## EXERCISE
Reproduce the material below word for word, from its first line through the line containing "tap(696, 740)".

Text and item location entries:
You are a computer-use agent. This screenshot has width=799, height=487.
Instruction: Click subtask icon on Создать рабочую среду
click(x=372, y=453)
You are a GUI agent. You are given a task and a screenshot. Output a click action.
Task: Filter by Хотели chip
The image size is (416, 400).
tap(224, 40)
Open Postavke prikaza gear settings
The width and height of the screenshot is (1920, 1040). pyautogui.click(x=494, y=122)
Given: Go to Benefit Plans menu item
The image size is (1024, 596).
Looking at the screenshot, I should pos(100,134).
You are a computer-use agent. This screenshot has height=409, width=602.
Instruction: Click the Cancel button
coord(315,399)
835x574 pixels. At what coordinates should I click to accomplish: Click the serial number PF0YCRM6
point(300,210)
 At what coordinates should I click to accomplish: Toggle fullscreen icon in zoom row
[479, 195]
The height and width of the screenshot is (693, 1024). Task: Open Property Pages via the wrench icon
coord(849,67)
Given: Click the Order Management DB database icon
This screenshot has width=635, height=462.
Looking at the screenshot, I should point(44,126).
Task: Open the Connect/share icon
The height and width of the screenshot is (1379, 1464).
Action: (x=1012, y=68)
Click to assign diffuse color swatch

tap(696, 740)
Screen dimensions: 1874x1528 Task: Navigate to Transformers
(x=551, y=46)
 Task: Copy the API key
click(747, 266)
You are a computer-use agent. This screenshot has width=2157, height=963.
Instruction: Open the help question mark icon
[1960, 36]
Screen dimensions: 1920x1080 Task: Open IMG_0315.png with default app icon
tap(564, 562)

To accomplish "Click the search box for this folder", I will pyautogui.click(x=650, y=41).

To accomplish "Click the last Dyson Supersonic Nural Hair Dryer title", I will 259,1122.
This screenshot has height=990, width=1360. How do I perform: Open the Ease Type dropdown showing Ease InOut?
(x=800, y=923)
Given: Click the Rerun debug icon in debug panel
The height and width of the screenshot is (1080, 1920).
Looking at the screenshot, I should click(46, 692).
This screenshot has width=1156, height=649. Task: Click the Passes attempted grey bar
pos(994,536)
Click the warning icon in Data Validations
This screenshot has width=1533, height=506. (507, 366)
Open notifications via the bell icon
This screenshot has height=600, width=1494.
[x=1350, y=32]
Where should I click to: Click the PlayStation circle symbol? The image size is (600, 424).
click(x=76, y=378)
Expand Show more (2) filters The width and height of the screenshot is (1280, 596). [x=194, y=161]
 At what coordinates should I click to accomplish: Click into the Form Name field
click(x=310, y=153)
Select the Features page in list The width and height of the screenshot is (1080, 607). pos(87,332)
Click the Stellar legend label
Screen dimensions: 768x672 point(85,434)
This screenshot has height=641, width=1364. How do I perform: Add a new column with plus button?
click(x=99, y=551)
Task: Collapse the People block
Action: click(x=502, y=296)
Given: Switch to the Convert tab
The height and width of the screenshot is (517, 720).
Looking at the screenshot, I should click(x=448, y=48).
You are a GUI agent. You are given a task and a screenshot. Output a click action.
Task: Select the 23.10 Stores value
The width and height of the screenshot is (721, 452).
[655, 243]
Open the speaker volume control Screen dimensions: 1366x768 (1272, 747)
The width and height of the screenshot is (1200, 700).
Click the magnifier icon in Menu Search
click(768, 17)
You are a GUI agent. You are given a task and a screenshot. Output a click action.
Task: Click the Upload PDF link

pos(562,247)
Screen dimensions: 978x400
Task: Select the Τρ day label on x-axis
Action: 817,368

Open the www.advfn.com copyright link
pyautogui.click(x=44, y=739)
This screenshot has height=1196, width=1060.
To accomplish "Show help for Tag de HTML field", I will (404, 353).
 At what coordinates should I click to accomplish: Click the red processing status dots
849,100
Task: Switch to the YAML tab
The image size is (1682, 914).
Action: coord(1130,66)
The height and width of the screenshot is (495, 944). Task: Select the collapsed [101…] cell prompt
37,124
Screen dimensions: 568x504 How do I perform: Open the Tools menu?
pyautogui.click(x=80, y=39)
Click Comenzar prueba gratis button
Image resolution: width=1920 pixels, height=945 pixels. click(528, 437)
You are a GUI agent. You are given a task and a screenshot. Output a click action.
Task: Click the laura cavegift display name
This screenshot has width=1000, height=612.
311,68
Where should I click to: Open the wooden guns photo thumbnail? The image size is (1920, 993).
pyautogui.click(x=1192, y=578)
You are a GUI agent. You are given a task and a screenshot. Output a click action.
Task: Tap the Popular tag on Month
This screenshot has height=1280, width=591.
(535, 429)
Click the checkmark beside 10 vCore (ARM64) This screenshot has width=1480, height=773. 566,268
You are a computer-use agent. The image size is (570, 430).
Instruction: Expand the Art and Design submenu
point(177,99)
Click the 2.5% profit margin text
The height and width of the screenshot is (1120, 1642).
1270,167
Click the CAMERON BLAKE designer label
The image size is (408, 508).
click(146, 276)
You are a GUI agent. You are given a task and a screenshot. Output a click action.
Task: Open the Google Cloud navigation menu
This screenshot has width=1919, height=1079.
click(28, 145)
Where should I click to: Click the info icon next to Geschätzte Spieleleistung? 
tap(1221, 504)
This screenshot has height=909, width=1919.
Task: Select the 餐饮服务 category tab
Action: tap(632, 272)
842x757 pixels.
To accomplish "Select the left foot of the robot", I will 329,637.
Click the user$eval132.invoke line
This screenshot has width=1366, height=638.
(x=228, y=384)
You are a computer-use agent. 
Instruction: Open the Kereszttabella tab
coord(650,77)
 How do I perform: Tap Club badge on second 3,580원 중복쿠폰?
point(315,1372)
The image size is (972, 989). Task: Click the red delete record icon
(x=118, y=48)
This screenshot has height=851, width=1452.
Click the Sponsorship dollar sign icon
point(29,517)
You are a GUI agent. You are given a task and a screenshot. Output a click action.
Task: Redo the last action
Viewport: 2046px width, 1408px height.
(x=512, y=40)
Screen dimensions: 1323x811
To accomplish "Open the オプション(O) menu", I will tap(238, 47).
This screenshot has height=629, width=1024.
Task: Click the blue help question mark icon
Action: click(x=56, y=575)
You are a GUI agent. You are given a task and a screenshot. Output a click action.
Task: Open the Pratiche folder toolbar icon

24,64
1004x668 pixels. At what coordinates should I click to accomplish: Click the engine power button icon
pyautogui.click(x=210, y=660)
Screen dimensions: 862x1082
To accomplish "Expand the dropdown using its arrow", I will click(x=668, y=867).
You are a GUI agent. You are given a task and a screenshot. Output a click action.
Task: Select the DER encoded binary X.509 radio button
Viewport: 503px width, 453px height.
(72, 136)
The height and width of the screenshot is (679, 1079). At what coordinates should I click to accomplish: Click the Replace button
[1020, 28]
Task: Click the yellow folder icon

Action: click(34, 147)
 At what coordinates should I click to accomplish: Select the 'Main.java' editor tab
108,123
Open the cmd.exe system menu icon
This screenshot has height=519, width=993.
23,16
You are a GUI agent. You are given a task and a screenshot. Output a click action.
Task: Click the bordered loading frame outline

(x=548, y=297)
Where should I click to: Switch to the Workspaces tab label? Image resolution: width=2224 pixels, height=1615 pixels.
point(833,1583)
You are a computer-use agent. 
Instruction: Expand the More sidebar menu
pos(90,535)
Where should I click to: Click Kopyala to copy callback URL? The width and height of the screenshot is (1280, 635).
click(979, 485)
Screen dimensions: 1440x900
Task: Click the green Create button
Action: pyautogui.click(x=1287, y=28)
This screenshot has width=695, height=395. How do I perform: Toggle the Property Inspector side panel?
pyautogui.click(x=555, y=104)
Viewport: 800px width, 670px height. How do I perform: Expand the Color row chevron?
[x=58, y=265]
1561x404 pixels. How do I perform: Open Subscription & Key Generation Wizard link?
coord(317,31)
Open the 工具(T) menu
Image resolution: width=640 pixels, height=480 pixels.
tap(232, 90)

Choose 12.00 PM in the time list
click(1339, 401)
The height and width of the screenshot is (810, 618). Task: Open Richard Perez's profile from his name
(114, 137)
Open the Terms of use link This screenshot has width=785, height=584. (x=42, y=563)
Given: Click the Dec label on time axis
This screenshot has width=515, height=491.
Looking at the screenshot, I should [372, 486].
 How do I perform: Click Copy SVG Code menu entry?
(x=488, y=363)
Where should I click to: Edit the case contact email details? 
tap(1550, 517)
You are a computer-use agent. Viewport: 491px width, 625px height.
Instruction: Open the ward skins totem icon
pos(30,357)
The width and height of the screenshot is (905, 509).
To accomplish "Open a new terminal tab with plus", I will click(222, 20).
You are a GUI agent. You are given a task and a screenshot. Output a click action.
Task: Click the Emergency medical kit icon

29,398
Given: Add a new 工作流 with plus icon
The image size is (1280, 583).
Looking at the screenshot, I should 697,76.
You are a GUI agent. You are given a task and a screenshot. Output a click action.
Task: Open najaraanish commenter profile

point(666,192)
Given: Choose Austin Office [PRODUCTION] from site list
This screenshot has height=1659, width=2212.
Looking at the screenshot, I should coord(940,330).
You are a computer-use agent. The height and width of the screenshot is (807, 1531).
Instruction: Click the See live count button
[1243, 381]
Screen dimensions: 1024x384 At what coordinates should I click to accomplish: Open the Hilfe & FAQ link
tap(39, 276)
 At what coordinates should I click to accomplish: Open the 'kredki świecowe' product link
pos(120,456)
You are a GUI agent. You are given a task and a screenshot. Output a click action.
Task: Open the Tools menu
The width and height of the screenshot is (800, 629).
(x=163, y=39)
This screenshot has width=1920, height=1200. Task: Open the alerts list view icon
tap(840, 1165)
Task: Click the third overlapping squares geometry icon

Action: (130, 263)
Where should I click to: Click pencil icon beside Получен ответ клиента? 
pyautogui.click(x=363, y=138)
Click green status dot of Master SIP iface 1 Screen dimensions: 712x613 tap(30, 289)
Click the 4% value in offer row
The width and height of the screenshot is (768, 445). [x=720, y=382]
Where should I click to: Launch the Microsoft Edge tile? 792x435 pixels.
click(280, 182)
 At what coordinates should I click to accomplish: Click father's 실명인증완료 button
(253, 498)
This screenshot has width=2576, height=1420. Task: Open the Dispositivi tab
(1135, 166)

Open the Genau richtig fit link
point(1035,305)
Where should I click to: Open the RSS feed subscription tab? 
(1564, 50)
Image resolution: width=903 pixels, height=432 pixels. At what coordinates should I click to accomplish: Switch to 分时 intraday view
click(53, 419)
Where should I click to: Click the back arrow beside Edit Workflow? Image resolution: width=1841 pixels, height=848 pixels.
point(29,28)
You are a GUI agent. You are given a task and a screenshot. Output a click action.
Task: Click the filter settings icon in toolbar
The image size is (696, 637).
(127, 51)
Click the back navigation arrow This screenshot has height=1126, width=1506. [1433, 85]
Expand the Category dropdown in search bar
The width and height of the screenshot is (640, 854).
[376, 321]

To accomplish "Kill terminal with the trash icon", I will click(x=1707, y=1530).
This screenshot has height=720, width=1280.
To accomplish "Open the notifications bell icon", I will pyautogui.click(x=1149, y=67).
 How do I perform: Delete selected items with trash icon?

## CORRECT RESULT
You are a computer-use agent. This screenshot has width=799, height=487.
Instruction: Click subtask icon on Создать рабочую среду
click(x=372, y=453)
You are a GUI agent. You are given a task and a screenshot. Output a click action.
Task: Filter by Хотели chip
The image size is (416, 400).
tap(224, 40)
Open Postavke prikaza gear settings
The width and height of the screenshot is (1920, 1040). pyautogui.click(x=494, y=122)
Given: Go to Benefit Plans menu item
The image size is (1024, 596).
Looking at the screenshot, I should pos(100,134).
You are a computer-use agent. This screenshot has height=409, width=602.
Instruction: Click the Cancel button
coord(315,399)
835x574 pixels. At what coordinates should I click to accomplish: Click the serial number PF0YCRM6
point(300,210)
 At what coordinates should I click to accomplish: Toggle fullscreen icon in zoom row
[479, 195]
The height and width of the screenshot is (693, 1024). Task: Open Property Pages via the wrench icon
coord(849,67)
Given: Click the Order Management DB database icon
This screenshot has width=635, height=462.
Looking at the screenshot, I should point(44,126).
Task: Open the Connect/share icon
The height and width of the screenshot is (1379, 1464).
Action: (x=1012, y=68)
Click to assign diffuse color swatch

tap(696, 740)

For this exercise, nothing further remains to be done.